Opened 16 years ago
Closed 13 years ago
#9202 closed Bug (wontfix)
forms.field.URLField regexp for validating URL does not follow the RFC
Reported by: | niccl | Owned by: | nobody |
---|---|---|---|
Component: | Forms | Version: | 1.0 |
Severity: | Normal | Keywords: | |
Cc: | Triage Stage: | Design decision needed | |
Has patch: | yes | Needs documentation: | no |
Needs tests: | no | Patch needs improvement: | no |
Easy pickings: | no | UI/UX: | no |
Description
URLField validation in forms.fields checks that the supplied URL is well-formed before accepting it. The regexp used does not allow URLS of the form http://django/, where the assumption is that djanog is a host name opn a local server wihtout domain name. The relevant RFC (RFC3986) gives a regex that does allow this form of URL.
Attachments (1)
Change History (5)
by , 16 years ago
Attachment: | field_url_re.diff added |
---|
comment:1 by , 16 years ago
Triage Stage: | Unreviewed → Design decision needed |
---|
comment:2 by , 15 years ago
I don't see the problem here. If you want valid URLs, set verify_exists and let it fetch the URLs to test them.

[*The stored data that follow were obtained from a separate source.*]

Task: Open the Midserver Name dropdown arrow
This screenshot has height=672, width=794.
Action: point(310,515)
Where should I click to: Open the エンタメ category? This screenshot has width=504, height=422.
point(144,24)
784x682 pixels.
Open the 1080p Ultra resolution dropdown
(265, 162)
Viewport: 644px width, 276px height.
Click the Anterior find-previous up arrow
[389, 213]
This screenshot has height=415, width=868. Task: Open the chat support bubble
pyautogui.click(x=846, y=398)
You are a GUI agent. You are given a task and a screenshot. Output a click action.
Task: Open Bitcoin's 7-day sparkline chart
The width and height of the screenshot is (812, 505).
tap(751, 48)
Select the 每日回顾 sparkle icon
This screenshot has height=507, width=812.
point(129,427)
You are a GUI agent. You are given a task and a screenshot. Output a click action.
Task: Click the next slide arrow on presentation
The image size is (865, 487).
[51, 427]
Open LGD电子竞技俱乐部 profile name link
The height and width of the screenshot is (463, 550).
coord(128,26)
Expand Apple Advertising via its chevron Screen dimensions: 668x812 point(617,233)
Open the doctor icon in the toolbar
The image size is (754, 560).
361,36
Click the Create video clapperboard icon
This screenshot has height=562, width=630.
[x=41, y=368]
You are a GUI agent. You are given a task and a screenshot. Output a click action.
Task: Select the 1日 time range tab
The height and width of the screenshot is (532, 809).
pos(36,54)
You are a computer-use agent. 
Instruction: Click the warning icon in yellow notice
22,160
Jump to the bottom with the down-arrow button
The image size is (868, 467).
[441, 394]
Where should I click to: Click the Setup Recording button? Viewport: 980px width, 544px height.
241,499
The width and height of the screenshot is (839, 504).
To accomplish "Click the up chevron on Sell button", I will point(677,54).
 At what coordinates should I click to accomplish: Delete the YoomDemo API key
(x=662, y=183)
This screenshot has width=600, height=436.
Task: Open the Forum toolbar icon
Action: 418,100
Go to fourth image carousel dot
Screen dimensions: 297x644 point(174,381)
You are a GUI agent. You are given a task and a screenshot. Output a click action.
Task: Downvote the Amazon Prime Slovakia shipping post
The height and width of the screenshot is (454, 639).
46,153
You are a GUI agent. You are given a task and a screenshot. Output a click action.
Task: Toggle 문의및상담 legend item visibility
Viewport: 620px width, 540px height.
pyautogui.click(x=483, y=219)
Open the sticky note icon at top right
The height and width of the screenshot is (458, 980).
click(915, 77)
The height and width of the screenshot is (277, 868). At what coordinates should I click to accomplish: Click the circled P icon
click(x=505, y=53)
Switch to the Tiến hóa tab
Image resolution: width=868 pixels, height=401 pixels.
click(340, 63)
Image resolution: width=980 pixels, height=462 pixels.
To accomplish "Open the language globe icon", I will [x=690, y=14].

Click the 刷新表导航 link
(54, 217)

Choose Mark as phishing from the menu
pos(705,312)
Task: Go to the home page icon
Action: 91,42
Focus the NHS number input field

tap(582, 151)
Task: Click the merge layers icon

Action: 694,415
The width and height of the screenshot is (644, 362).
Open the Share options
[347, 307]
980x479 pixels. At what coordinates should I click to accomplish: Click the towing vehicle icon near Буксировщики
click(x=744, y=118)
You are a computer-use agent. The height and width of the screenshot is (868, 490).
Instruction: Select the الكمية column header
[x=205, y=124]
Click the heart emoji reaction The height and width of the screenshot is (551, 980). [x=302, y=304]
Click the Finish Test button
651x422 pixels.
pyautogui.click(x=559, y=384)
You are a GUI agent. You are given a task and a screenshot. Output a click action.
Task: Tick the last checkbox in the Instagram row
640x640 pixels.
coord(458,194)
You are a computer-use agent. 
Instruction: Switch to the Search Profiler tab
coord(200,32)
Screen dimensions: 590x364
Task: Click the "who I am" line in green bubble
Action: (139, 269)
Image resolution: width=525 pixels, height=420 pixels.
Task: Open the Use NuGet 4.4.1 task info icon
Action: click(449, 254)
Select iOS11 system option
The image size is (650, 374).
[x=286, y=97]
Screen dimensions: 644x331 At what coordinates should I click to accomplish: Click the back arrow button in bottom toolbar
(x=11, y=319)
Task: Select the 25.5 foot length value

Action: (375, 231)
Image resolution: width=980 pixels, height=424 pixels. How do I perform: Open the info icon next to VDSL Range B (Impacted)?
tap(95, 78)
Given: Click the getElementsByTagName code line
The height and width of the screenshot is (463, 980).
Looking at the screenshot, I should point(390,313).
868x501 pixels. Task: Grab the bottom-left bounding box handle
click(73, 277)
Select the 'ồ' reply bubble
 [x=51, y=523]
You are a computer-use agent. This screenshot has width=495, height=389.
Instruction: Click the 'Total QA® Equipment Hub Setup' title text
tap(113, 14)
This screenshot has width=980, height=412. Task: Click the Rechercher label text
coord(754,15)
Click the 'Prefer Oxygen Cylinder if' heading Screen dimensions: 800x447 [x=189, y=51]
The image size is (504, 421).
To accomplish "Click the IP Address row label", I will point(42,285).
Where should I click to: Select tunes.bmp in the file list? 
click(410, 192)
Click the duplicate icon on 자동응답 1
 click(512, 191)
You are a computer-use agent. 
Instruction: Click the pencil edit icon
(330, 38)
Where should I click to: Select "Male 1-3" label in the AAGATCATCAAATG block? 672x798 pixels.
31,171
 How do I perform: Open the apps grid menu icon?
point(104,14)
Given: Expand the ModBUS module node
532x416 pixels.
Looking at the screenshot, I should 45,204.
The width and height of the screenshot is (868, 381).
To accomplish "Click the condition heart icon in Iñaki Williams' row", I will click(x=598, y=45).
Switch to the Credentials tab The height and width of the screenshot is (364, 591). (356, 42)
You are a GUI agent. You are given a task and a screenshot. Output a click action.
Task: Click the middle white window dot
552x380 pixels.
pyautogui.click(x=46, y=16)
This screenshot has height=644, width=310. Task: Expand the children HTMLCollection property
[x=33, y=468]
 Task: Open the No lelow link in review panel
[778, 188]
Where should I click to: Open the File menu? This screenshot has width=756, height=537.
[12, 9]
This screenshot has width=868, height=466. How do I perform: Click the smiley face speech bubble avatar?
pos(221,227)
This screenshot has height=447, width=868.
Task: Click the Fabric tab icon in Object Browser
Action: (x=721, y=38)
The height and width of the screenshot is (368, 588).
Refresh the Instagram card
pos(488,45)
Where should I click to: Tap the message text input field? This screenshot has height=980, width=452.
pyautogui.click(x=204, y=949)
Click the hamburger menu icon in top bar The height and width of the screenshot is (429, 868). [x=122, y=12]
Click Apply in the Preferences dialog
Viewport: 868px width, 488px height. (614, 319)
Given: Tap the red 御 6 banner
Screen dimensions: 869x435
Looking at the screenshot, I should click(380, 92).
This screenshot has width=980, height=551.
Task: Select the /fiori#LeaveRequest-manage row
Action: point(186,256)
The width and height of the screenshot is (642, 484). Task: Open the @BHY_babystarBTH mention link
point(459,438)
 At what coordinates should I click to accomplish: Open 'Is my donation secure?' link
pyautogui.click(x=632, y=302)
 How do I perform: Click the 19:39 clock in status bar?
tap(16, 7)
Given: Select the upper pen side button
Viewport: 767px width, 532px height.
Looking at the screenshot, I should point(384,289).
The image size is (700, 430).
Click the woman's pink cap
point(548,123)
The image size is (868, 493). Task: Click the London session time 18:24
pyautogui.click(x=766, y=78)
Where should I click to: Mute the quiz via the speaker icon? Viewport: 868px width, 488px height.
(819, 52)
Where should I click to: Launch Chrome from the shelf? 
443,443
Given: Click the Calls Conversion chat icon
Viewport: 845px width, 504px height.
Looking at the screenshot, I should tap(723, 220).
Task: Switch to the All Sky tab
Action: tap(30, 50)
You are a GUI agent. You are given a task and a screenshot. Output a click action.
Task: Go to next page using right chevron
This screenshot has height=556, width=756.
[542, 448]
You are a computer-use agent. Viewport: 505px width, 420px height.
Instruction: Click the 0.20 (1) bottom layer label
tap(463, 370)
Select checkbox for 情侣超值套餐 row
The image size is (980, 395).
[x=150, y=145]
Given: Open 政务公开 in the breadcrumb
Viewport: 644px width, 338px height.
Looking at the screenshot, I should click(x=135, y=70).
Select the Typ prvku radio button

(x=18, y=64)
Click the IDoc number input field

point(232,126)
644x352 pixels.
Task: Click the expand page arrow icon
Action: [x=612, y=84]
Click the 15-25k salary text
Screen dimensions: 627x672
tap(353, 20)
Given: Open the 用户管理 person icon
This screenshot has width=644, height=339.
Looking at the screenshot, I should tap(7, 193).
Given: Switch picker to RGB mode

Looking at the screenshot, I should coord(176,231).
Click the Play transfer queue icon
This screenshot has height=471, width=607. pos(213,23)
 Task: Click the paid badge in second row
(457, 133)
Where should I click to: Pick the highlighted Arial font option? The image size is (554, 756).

comment:3 by , 14 years ago
Severity: | → Normal |
---|---|
Type: | → Bug |
comment:4 by , 13 years ago
Easy pickings: | unset |
---|---|
Resolution: | → wontfix |
Status: | new → closed |
UI/UX: | unset |
This regexp is found in Annex B of RFC 3986, which is called "Parsing a URI Reference with a Regular Expression". It's intended to _interpret_ any text as an URI, like the urlparse
module.
On the other hand, the goal of the URLField is to _validate_ that the input has a decent chance of working if you stick it in a template like this:
<a href="{{ obj.url }}">{{ obj }}</a>
Here are some examples that are happily accepted by this regexp, but arguable aren't URLs:
>>> import re >>> url_re = re.compile(r'^(([^:/?#]+):)?(//([^/?#]*))?([^?#]*)(\?([^#]*))?(#(.*))?$') # NB: I added the trailing $ >>> url_re.match('abc') <_sre.SRE_Match object at 0x1030329e0> >>> url_re.match('A/B') <_sre.SRE_Match object at 0x103032ad8> >>> url_re.match('?#') <_sre.SRE_Match object at 0x1030329e0> >>> url_re.match('irc://irc.freenode.net/django-dev') <_sre.SRE_Match object at 0x103032ad8> >>> url_re.match('\\server\share') <_sre.SRE_Match object at 0x1030329e0> >>> url_re.match('this has nothing to do with an URL') <_sre.SRE_Match object at 0x103032ad8> >>> url_re.match('') <_sre.SRE_Match object at 0x103032ad8> >>> url_re.match('#@!?') <_sre.SRE_Match object at 0x1030329e0>
The regexp can be decomposed as <optional stuff>([^?#]*)<more optional stuff>
, which makes it extremely laxist.
To be honest, I can't find a single example that won't match the regexp. I thought the last one would fail because of the #
before the ?
, but somehow it's accepted.
Finally, verify_exists
is deprecated, so comment 2 no longer applies.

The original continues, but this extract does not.